▶ [Supplied data]

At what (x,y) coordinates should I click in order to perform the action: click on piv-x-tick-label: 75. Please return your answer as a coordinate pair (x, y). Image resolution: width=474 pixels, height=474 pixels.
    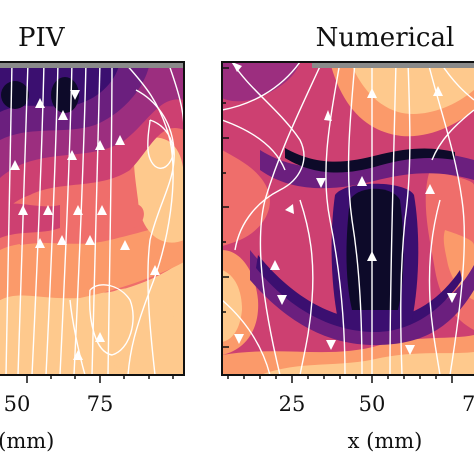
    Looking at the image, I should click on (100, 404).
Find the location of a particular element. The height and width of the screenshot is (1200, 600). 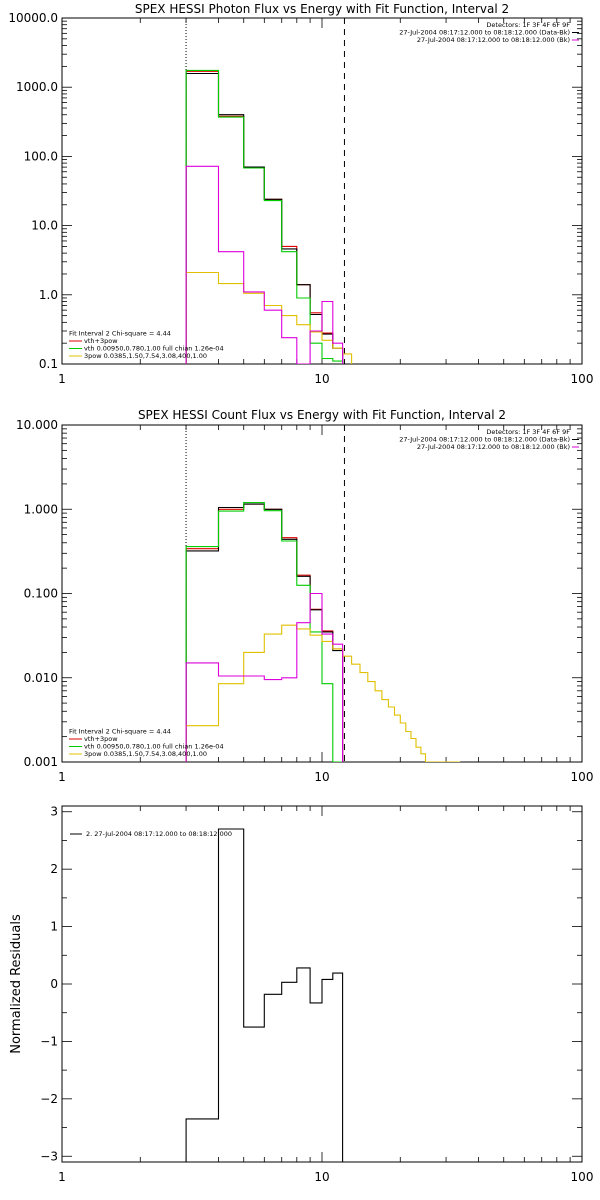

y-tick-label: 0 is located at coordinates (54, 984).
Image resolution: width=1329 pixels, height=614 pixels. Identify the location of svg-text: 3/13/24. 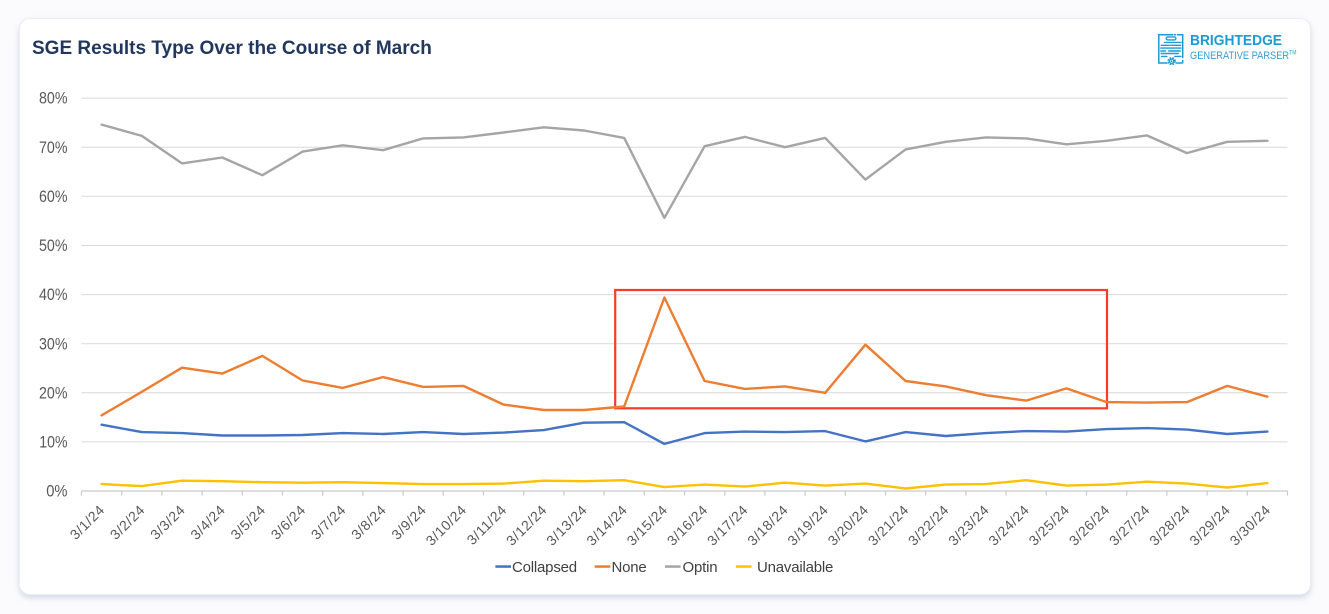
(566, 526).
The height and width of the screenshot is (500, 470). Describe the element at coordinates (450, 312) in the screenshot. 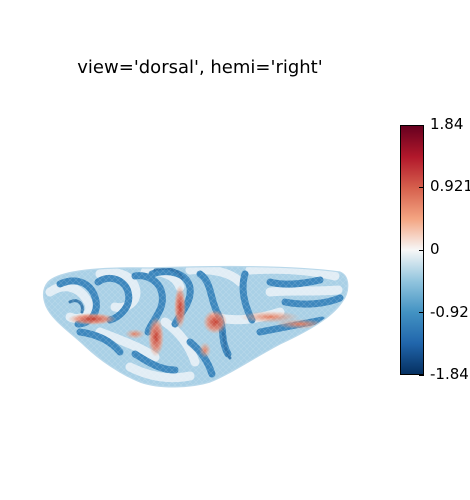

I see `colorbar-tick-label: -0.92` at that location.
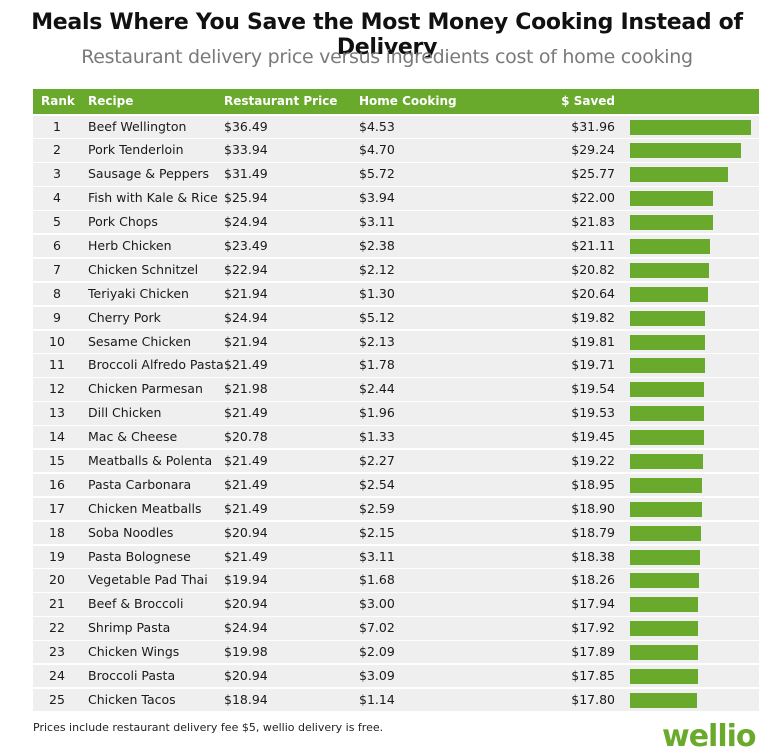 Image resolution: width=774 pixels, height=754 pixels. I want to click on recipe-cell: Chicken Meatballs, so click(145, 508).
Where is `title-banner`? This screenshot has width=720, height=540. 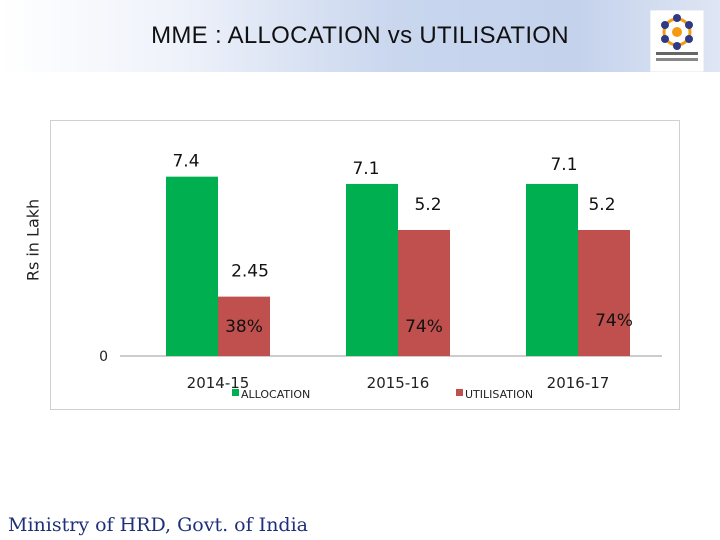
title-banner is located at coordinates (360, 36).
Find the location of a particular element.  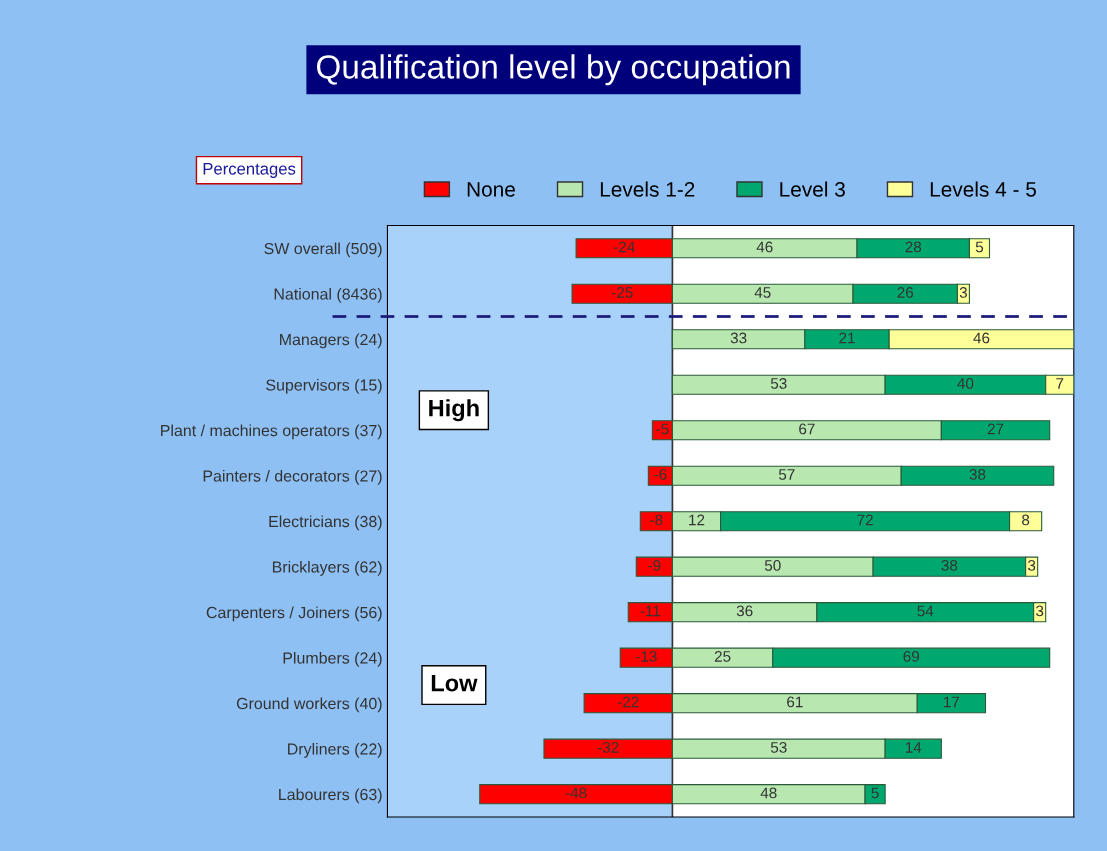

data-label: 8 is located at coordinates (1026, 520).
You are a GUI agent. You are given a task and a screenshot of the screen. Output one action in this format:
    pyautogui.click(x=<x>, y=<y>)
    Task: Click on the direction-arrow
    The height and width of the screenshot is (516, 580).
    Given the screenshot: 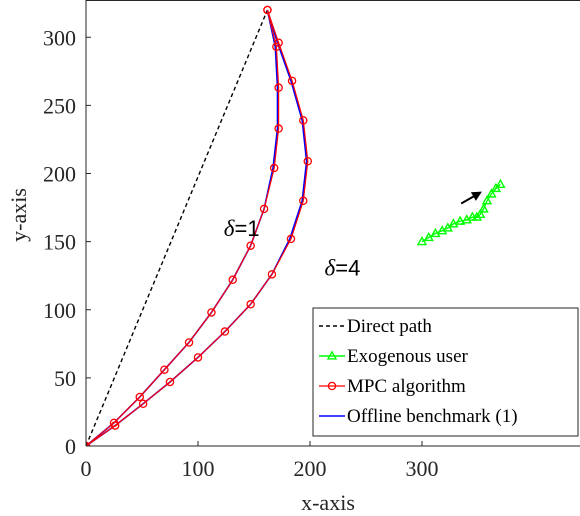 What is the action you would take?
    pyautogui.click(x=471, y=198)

▶ [Task]
Extract the records above, repeating them exactly, from the line containing "has width=720, height=540." through the line containing "data-label: 8 is", inclusive. Leave the pictures out of your answer.

▶ [Exercise solution]
Where is `title-banner`? This screenshot has width=720, height=540. 
title-banner is located at coordinates (360, 36).
Find the location of a particular element.  

data-label: 8 is located at coordinates (1026, 520).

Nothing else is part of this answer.